▸ **Problem description**
Take the listing below and print exactly the lines starting at the line containing "2022 Январь (57, 1549)" and ending at the line containing "2017 Ноябрь (58, 1000)", both ends included, and no others.

▸ **Record extracts**
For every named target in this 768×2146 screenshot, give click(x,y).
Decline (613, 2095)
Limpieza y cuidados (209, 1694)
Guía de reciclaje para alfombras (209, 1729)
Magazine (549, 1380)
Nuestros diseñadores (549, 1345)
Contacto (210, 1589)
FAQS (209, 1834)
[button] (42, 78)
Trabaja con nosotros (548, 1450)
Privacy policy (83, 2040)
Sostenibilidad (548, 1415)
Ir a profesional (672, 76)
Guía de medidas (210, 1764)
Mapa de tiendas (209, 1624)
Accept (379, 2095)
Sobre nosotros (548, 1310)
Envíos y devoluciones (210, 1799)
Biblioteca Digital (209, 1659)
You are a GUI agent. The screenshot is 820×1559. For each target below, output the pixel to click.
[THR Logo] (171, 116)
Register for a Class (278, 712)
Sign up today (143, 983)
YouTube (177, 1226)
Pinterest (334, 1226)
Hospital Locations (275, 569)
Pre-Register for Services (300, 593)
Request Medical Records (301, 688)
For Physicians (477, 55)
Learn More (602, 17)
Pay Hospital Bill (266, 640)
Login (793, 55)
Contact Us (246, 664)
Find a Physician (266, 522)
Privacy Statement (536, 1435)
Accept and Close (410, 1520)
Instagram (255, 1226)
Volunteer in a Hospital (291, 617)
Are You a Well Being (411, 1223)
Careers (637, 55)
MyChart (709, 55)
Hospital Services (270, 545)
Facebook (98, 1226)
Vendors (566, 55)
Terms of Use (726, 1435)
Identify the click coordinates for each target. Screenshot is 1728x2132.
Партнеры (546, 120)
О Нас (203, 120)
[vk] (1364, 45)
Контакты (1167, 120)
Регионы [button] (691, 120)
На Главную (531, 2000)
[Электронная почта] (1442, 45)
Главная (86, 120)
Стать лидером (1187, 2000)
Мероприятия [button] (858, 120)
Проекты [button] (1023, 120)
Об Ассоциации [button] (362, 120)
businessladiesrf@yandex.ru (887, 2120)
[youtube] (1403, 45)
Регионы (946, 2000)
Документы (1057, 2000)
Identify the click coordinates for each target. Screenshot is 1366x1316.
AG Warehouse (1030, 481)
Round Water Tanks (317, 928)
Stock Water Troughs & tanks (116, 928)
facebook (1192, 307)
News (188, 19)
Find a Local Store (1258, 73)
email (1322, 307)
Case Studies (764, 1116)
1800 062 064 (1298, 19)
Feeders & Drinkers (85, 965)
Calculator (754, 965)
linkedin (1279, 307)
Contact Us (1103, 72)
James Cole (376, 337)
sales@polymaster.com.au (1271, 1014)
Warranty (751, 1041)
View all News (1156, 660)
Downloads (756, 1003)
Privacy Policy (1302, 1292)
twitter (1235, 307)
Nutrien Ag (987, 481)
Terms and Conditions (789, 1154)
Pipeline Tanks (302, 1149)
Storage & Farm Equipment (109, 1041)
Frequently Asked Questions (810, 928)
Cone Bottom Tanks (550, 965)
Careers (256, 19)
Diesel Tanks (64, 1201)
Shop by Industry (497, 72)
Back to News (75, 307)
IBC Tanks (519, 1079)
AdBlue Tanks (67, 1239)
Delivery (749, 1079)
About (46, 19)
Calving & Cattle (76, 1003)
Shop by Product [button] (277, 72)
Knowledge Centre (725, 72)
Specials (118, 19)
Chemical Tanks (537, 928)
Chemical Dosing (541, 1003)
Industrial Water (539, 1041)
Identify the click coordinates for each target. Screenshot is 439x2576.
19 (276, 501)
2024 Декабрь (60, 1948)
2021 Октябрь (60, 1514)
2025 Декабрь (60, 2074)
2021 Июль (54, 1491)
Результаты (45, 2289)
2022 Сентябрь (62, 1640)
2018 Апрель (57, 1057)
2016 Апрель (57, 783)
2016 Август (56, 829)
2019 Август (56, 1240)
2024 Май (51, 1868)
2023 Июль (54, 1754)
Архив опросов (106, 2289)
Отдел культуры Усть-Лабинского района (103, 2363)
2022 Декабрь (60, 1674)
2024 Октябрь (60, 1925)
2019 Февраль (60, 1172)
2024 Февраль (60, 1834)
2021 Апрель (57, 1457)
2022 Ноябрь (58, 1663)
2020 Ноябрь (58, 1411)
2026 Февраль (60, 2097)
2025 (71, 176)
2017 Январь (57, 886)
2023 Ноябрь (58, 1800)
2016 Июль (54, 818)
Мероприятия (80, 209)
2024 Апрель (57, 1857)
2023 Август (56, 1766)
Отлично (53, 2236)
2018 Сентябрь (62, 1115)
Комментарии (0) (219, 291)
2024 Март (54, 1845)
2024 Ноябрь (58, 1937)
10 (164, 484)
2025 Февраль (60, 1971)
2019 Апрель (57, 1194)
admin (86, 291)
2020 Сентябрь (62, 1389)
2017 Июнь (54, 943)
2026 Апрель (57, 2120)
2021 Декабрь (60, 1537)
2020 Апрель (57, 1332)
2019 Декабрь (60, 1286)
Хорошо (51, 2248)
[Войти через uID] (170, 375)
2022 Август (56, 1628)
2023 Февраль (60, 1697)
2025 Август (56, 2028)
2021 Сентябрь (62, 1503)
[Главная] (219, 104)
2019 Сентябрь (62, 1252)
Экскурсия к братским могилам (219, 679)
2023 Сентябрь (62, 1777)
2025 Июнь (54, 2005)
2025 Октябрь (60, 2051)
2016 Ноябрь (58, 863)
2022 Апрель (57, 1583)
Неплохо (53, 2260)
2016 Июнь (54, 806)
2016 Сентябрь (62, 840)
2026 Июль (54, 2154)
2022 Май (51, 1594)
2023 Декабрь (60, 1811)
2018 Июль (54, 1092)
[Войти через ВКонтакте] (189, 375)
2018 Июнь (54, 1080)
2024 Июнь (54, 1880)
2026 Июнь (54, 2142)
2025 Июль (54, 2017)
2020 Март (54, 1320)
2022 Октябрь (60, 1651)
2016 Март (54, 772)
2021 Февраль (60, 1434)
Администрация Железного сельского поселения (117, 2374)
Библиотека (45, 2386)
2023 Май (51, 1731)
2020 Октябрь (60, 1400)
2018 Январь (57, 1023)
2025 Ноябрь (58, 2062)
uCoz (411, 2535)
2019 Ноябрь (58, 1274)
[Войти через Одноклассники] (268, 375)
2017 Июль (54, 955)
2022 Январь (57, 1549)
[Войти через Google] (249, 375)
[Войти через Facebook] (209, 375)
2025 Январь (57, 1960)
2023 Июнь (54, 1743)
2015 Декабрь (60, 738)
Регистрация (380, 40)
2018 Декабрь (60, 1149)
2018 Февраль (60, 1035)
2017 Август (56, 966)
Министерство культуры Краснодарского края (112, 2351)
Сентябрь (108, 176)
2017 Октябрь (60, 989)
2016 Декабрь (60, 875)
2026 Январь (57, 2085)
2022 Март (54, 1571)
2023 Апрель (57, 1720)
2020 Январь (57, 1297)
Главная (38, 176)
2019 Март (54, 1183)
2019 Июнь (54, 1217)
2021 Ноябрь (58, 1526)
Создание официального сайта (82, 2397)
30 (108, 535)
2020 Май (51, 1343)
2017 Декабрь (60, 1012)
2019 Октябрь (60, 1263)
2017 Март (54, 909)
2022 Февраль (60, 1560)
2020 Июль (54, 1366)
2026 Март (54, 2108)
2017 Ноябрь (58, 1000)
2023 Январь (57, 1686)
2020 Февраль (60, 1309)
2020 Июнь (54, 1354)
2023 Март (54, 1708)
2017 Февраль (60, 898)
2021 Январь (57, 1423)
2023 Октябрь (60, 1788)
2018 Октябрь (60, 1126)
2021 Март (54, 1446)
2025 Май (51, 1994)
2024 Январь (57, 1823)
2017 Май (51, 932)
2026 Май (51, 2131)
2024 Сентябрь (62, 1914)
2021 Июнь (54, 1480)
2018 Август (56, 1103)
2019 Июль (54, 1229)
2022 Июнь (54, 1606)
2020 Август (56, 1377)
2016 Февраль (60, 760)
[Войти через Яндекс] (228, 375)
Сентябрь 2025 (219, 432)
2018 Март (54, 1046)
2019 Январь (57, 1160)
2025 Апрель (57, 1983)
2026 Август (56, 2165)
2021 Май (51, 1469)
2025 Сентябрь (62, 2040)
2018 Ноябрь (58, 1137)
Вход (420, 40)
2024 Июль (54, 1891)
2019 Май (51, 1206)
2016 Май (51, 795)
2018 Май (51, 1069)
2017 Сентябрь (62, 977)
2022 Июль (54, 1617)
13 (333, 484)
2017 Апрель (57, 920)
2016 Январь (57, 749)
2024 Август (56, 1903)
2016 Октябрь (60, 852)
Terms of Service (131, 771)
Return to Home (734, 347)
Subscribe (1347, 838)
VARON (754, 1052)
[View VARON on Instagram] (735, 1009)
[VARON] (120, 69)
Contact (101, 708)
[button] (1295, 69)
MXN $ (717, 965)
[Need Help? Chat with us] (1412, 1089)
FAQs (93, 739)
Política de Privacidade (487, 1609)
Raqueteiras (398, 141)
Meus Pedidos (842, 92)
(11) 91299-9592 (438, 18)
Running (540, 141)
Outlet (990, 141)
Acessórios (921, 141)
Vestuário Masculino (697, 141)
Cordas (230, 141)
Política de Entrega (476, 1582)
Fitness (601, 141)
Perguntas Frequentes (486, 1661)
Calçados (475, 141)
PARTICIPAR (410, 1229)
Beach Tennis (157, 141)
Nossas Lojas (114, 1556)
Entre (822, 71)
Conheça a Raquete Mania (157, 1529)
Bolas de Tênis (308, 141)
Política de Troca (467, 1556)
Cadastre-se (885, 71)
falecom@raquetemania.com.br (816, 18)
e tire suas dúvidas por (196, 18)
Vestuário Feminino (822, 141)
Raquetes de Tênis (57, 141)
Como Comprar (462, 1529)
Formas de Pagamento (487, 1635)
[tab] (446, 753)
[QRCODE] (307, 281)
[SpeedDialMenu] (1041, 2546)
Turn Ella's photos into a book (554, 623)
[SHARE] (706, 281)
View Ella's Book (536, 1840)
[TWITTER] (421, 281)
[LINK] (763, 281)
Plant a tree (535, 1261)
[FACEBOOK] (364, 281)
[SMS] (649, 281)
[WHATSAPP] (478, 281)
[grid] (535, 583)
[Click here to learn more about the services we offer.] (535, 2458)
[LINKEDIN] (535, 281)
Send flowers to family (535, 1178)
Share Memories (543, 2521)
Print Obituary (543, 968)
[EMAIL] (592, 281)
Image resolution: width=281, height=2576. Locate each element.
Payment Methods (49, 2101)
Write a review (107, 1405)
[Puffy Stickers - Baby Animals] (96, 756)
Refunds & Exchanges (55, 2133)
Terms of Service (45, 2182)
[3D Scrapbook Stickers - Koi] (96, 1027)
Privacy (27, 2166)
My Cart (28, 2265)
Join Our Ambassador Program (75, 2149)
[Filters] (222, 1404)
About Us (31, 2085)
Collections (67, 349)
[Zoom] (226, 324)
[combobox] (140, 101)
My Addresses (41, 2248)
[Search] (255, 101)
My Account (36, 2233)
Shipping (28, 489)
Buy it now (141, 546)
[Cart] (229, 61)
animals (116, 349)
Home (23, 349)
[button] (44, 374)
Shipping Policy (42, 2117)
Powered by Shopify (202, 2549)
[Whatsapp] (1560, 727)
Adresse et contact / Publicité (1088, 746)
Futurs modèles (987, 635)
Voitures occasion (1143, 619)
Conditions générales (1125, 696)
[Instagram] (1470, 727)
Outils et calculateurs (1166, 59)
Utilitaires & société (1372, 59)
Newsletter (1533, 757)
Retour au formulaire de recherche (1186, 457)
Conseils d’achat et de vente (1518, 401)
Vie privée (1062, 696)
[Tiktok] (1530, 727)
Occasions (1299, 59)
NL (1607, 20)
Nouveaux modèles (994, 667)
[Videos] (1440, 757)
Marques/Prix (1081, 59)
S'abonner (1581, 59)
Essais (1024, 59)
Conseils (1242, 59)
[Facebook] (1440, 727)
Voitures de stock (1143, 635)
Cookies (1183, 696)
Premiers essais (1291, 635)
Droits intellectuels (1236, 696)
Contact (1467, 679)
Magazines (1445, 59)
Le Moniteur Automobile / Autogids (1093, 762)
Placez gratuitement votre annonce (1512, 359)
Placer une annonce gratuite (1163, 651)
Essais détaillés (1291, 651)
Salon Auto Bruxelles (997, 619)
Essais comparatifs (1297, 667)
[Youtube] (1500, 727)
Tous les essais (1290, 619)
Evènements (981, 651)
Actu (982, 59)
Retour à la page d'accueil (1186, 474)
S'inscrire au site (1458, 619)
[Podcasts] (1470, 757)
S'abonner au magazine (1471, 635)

▸ **Answer to the exercise**
2022 Январь (57, 1549)
[Войти через Google] (249, 375)
[Войти через Facebook] (209, 375)
2025 Январь (57, 1960)
2023 Июнь (54, 1743)
2015 Декабрь (60, 738)
Регистрация (380, 40)
2018 Декабрь (60, 1149)
2018 Февраль (60, 1035)
2017 Август (56, 966)
Министерство культуры Краснодарского края (112, 2351)
Сентябрь (108, 176)
2017 Октябрь (60, 989)
2016 Декабрь (60, 875)
2026 Январь (57, 2085)
2022 Март (54, 1571)
2023 Апрель (57, 1720)
2020 Январь (57, 1297)
Главная (38, 176)
2019 Март (54, 1183)
2019 Июнь (54, 1217)
2021 Ноябрь (58, 1526)
Создание официального сайта (82, 2397)
30 (108, 535)
2020 Май (51, 1343)
2017 Декабрь (60, 1012)
2019 Октябрь (60, 1263)
2017 Март (54, 909)
2022 Февраль (60, 1560)
2020 Июль (54, 1366)
2026 Март (54, 2108)
2017 Ноябрь (58, 1000)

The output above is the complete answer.